Sunnybrook was the first hospital in Ontario to have an MRI-ultrasound fusion biopsy system, and the first in the world to do a prospective study comparing the two biopsy methods. In this work, Haider, Klotz and Milot tested how well MRI-ultrasound fused targeted biopsy and systematic biopsy could detect high-grade prostate cancer in men on active surveillance. Out of 72 patients, high-grade cancer was detected in 10 patients using both methods. An additional seven patients were found to have high-grade cancer revealed only by targeted biopsy. The study showed MRI-ultrasound fused targeted biopsy was six times more likely to detect a high-grade cancer. “[This] was really the landmark work for us in terms of saying, ‘Yes, we can do it. Yes, it makes sense to do it,’” says Milot. Based on these results, MRI scans are now given to nearly all patients on active surveillance at Sunnybrook.
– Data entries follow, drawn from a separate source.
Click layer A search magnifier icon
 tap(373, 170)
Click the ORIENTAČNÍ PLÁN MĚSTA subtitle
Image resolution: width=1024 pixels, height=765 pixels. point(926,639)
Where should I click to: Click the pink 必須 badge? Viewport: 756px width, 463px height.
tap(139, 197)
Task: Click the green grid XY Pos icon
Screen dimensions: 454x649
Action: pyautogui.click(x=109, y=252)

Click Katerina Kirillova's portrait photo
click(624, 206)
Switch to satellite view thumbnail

“There are some parts of the prostate that are hard to get to,” says Klotz. “That’s where we think most of these bad cancers are hiding. We think going forward with MRI we will find most, if not all, of them early enough that they’re still curable.” The researchers recently finished recruiting patients for a large trial in which men on active surveillance were randomly assigned to receive either MRI-ultrasound fused targeted biopsy or systematic biopsy. They believe that the results will change practice and establish a role for MRI in prostate cancer care. “We’ve had an incredible influence in an area of oncology that affects a huge number of patients,” says Klotz. “That’s been unbelievably rewarding for everyone here that’s been involved.”
Haider’s research is supported by the Cancer Imaging Network of Ontario and the Ontario Institute for Cancer Research. Klotz’s research is funded by the Canadian Institutes of Health Research and Prostate Cancer Canada. Seth’s research is supported by the Canadian Cancer Society Research Institute and Cancer Research Society. The Canada Foundation for Innovation and Ontario Ministry of Research and Innovation provided infrastructure support.